We came up with a list of 10 pieces of equipment to easily build a home gym. You don’t necessarily need all of these things to get a good work out, but it can help add variety, and you may find that you prefer to use some more than others. Something all of these items have in common is that they don’t take up a lot of space, and most of them can even travel with you on vacation!
Remember to target each muscle group throughout your week for an effective strength training program. Each of these pieces of equipment can be used to target each muscle group. These include your Upper Body Push muscles (Chest, Triceps, Shoulders), Upper Body Pull muscles (Rhomboids, biceps, Latissimus dorsi – or lats), Lower body (Glutes, Quads, hamstrings, Abductors, Adductors), and Core (Transverse abdominals, obliques, rectus abdominals, low back).
Try going into your workout with a plan, write up your workout before hand, and stick to it! Consistency is key. Here’s a little bit more information on the equipment for building your home gym.
- Resistance Bands – Usually come in a pack of 4 or 5 different resistances. Bands can be easily attached to different anchor points in your home or outdoors such as your feet, railings, trees, and poles.
- Foam rollers – Used more for Self-myofascial release for warm up and recovery purposes. Have tight or sore muscles? This tool can become your best friend. Read all about foam rolling and watch a tutorial here.
- Stability balls – Also known as an exercise ball, these can be used in place of a bench for certain exercises to test your core and stability. Stability balls can be a great additional challenge for your core in exercises such as planks, leg lowers, wall squats, hamstring curls, or a chest press.
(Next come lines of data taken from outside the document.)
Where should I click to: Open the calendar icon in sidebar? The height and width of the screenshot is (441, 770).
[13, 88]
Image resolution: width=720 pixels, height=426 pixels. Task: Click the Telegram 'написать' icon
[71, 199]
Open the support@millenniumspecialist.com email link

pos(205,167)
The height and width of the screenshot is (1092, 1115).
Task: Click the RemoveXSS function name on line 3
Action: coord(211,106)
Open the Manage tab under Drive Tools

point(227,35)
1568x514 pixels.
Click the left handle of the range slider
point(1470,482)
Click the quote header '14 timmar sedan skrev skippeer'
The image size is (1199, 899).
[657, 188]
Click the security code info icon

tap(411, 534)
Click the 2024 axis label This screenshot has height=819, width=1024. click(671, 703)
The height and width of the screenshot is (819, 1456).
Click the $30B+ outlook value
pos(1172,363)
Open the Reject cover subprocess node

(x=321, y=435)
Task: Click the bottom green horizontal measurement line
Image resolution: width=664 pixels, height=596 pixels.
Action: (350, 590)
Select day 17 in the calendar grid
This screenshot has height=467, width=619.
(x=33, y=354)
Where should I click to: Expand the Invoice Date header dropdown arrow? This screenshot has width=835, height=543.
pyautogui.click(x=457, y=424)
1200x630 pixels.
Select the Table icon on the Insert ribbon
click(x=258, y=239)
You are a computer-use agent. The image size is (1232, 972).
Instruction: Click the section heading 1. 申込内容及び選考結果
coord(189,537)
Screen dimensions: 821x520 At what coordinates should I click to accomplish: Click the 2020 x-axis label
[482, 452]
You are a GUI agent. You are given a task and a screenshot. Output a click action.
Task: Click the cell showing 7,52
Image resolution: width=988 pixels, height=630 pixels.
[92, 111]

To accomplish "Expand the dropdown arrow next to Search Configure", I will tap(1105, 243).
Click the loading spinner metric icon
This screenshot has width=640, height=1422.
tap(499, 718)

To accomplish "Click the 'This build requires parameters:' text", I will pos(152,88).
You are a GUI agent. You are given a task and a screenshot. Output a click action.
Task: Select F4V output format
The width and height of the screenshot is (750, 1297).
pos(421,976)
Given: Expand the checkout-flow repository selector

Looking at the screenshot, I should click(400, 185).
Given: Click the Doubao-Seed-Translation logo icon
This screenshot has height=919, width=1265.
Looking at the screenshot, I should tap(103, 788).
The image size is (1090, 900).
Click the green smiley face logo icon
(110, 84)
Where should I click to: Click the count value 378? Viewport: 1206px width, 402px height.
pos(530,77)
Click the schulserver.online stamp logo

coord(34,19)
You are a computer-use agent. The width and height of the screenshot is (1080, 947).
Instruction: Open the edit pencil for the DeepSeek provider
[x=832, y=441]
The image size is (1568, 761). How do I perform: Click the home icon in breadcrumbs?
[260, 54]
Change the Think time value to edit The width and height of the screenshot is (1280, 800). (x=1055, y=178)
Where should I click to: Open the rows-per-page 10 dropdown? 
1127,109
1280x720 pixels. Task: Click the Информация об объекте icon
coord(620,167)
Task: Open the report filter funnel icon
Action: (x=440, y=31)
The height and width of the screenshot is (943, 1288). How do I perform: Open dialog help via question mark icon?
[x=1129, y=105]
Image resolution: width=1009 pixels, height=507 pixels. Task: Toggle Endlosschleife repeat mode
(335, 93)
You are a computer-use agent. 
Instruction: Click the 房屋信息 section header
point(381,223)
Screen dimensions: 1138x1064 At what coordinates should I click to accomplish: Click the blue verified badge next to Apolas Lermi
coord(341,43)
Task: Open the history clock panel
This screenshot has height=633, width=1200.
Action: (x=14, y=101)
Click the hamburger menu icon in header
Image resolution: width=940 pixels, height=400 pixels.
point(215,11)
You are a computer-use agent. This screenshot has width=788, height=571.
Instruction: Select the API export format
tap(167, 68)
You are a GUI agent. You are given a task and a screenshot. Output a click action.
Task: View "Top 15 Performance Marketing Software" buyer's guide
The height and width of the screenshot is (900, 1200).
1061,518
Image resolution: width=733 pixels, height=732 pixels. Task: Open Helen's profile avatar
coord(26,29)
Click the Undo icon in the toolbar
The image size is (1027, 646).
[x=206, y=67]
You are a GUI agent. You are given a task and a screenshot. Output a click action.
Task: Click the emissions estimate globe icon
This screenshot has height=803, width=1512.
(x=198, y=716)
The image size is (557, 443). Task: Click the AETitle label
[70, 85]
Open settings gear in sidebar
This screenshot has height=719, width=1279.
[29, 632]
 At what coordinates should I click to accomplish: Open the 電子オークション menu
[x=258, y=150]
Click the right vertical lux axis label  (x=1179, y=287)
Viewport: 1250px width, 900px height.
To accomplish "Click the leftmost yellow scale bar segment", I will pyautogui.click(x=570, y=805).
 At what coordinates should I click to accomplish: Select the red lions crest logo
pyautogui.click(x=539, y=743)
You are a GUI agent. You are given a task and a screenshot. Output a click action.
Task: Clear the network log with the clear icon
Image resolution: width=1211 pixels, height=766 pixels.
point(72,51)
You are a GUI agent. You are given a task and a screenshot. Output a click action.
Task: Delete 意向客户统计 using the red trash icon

- Sliders – Choose a slider that will work with the floor you’re exercising on. You can use small towels on hard floors, or plastic furniture movers on carpet. Sliders help to recruit the stabilizer muscles. Try adding them to your lunges, push-ups, and planks.
- Step/bench – Steps come in different shapes and sizes. An adjustable step is a great option to be able to add and remove risers as you need. Choose a more sturdy box-like step if you are wanting to add box jumps to your routine. You can use a step, box or bench for cardio intervals, step ups, elevated push-ups, dips, elevated glute bridges, or as a base or bench for upper body weighted exercises.
- Booty bands – Also known as loop bands or resistance bands, usually come in a pack of 4 or 5 different resistances. These are a great tool for getting into your adducting and abducting muscles in your lower body. You can also use the bands to recruit upper body muscles. Loop them around your ankles, thighs, wrists, or an anchor point for some extra resistance.
- Dumbbells – To save space and money you can get stackable dumbbells that adjust in weight anywhere from 5 lbs to 35 lbs with a simple switch or a button. That way you don’t need to buy and store the whole set. If you’re buying different sets, choose a light, medium, and heavy weight for you.
- TRX – An awesome way to get a full body workout while working your core the entire time. The straps can be attached to an anchor point on the ceiling, in a doorway, around a tree or pole, and can easily travel in your suitcase. This suspension training system is a great tool that makes your body your machine, and the resistance can easily be adjusted by the angle of your body.
- Mat – A simple staple piece of equipment that can take away the ouch of lying or kneeling down on a hard surface. Can be used for yoga, pilates, or a base for your strength training movements that require lying or kneeling.
- Kettlebells – Similar to the dumbbells, you can try weight adjustable kettlebells that range from 5 lbs to 35 lbs. Kettlebells offer an element of stability and power to your strength training. If you’re buying individual kettlebells, choose a light, medium, and heavier weight. Some of our favorite Kettlebell exercises include Kettlebell swings, power cleans, deadlifts, bottom up shoulder press, and goblet squats. Learn an awesome Kettlebell workout with Kandice here.
So there you have it, the tips and tricks for creating your very own home gym. Remember, the best workout routine is one that you can be consistent with, you enjoy, and that keeps you coming back for more!